**Source document:**
-- Opening Marker --

The full story of why and how I converted is another essay. Specifically, it’s the 15-page spiritual autobiography I still have to write to complete my conversion. What I’ll say now is: I’ve learned the point of text study without right answers, and I’m still learning how to live without certainty. Also, this is the ultimate proof that I’m a Charlotte, even though everyone thinks I’m a Carrie.

I’m Reading

Towards a Gay Communism by Mario Mieli

This is a reread! I read this shortly after it came out, and I don’t think I sufficiently appreciated it. The Pluto Press reprint coincides with the month I started HRT; when I read this, I was still inching my way out of the dysphoric rigidity that marked my pre-transition sexual politics. I wasn’t ready for polymorphous perversity! And I also didn’t get Freud.

Sometimes a friend will offhandedly refer to someone as trans, and I’ll have to ask “Do you mean that in the Mieli universal transsexuality sense or in the ‘they need to start HRT ASAP’ sense?” I very rarely get a straight answer! Just like Mieli would have wanted.

On My Mind

I tweeted the other day about how people keep misusing the word “inherently” to refer to situations that are actually contextually specific. Here’s an example of what I’m talking about:

Pixelated image of a girl drinking tea in an idyllic meadow. Caption reads "being neurodivergent in this world is inherently traumatic / and it shouldn't be"

-- Closing Marker --

**The task:** What does the source document say the writer still has to write to complete their conversion?

[Collected data]
-- Opening Marker --

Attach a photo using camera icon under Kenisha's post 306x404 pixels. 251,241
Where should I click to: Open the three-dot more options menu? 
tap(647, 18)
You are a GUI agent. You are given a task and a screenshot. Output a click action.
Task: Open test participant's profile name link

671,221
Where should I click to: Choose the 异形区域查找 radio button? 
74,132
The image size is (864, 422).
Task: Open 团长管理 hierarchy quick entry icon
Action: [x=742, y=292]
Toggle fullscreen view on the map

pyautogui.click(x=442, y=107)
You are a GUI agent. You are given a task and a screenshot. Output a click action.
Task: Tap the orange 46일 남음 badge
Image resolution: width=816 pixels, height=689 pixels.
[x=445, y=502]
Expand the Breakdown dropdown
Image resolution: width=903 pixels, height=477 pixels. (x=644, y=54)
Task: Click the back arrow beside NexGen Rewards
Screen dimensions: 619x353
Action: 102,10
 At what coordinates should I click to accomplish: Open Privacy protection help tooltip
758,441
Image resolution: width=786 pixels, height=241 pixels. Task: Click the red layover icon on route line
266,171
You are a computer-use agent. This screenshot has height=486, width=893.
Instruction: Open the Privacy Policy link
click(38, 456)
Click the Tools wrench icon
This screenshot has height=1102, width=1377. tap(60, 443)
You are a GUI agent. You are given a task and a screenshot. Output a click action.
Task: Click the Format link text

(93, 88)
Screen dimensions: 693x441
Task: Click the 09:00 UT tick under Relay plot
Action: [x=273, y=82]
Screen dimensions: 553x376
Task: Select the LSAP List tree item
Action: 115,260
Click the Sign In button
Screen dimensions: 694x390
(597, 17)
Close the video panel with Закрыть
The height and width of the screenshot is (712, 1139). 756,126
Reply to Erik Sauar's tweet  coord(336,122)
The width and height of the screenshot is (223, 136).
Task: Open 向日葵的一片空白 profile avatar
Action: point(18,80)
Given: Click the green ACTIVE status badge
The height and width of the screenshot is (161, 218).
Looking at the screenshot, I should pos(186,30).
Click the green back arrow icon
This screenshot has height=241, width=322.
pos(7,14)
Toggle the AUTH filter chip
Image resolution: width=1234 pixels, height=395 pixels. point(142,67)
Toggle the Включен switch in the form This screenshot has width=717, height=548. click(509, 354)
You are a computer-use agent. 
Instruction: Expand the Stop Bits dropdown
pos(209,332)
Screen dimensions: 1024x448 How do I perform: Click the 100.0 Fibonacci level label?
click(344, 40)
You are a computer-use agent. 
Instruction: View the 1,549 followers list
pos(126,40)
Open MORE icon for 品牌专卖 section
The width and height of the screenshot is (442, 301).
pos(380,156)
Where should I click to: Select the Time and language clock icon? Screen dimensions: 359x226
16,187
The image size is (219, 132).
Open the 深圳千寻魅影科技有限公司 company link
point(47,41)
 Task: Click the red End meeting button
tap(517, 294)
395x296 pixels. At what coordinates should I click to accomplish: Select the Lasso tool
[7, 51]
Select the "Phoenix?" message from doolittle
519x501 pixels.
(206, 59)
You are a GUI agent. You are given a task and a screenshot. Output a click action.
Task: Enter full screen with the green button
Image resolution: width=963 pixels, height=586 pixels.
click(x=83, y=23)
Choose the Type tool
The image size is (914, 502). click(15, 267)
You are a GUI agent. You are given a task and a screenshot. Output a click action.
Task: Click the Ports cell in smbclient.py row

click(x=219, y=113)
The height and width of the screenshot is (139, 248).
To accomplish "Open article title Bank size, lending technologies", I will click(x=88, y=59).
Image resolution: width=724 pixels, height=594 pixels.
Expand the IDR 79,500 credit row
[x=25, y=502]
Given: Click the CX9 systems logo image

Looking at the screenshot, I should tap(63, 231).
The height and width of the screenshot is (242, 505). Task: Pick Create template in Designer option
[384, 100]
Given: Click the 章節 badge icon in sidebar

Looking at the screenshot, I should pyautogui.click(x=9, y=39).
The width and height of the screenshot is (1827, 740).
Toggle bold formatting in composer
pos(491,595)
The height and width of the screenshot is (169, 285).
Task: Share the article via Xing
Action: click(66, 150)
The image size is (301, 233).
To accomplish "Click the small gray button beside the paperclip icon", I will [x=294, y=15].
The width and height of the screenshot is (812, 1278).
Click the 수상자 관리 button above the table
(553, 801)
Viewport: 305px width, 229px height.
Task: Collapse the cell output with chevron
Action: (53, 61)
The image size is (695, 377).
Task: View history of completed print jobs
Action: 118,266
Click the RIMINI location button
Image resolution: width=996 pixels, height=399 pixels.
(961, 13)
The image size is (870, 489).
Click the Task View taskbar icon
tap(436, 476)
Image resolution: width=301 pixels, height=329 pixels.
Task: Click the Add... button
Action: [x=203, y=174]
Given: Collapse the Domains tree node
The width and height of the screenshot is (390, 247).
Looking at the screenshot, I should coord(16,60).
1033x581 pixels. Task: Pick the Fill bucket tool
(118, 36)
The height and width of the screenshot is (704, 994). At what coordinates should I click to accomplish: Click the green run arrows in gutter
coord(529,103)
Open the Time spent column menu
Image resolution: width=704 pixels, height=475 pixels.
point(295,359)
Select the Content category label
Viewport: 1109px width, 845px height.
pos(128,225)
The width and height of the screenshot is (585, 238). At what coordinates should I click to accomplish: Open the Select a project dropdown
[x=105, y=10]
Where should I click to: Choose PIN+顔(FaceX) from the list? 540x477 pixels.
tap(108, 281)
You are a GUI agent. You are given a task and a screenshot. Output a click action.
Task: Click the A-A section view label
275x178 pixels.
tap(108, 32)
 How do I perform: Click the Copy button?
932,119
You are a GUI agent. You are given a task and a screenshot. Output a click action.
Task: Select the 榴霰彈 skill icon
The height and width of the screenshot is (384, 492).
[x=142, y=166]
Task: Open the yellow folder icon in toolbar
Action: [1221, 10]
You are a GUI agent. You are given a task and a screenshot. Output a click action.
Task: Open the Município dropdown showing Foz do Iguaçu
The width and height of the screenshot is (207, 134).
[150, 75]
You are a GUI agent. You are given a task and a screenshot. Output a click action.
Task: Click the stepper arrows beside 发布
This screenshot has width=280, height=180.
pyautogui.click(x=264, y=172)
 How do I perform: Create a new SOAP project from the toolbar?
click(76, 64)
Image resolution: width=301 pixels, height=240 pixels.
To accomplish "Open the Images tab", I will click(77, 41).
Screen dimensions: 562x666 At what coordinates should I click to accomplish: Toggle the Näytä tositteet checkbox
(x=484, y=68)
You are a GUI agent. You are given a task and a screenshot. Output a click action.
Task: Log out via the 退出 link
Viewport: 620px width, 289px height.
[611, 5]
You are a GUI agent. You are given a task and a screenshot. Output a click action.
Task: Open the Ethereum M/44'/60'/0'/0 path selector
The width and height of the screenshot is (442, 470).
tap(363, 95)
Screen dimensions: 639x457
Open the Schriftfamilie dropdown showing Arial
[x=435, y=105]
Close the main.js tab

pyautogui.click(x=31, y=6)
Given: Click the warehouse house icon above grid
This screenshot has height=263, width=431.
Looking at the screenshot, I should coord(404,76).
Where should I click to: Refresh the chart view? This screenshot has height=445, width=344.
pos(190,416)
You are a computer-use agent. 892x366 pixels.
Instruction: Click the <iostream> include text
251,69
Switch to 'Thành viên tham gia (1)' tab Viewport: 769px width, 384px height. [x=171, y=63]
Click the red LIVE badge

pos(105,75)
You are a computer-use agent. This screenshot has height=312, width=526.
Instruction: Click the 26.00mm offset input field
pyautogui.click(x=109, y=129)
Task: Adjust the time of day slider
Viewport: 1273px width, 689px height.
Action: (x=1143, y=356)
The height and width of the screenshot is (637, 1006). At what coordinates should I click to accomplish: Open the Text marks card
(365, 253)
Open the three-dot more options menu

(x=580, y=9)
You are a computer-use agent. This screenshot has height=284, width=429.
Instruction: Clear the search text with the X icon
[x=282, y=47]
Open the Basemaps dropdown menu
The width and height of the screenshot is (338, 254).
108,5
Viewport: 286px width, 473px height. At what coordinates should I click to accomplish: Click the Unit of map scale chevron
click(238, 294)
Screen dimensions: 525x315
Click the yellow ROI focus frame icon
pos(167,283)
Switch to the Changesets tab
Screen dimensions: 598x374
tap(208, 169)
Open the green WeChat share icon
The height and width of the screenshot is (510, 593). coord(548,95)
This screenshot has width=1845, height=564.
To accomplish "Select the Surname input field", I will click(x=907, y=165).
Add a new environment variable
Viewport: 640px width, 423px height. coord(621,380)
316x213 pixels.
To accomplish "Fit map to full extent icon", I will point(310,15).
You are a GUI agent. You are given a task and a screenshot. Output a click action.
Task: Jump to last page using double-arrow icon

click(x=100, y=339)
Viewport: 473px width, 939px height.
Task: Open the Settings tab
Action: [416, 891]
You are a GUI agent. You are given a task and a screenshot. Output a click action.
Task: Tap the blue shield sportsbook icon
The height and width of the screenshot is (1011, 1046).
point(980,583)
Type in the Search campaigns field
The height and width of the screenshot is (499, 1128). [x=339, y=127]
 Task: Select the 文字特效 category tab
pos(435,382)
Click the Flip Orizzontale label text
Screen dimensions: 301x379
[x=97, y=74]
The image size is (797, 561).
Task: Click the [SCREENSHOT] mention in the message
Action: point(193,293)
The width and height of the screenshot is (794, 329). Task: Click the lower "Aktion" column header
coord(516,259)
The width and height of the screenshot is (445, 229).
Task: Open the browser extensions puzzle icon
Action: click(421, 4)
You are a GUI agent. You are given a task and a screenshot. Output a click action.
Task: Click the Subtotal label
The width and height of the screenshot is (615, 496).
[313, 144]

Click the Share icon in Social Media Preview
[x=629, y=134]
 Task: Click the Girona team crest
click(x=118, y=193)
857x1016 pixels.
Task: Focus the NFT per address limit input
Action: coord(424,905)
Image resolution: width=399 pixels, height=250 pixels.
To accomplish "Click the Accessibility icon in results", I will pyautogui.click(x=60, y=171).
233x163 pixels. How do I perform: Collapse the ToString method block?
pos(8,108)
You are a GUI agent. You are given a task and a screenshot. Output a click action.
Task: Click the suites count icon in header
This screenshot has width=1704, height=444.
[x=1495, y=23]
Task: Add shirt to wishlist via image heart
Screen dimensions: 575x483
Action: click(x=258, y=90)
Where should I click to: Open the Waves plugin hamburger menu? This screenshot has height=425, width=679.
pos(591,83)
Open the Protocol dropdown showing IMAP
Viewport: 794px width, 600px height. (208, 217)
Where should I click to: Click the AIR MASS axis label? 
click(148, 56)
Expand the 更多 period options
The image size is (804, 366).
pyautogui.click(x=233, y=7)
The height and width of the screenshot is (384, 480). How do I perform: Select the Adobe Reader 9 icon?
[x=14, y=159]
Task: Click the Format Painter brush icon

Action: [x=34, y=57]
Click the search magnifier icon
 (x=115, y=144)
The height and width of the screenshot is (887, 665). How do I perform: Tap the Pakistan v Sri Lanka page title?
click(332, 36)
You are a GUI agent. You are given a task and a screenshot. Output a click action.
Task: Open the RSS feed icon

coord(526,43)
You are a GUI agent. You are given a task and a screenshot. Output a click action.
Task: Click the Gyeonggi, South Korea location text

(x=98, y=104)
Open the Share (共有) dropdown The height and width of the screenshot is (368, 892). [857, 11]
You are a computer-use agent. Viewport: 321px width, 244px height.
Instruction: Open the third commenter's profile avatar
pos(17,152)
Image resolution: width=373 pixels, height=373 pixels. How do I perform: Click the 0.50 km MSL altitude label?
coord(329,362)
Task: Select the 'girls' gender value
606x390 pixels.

-- Closing Marker --

**Result for this task:** A 15-page spiritual autobiography.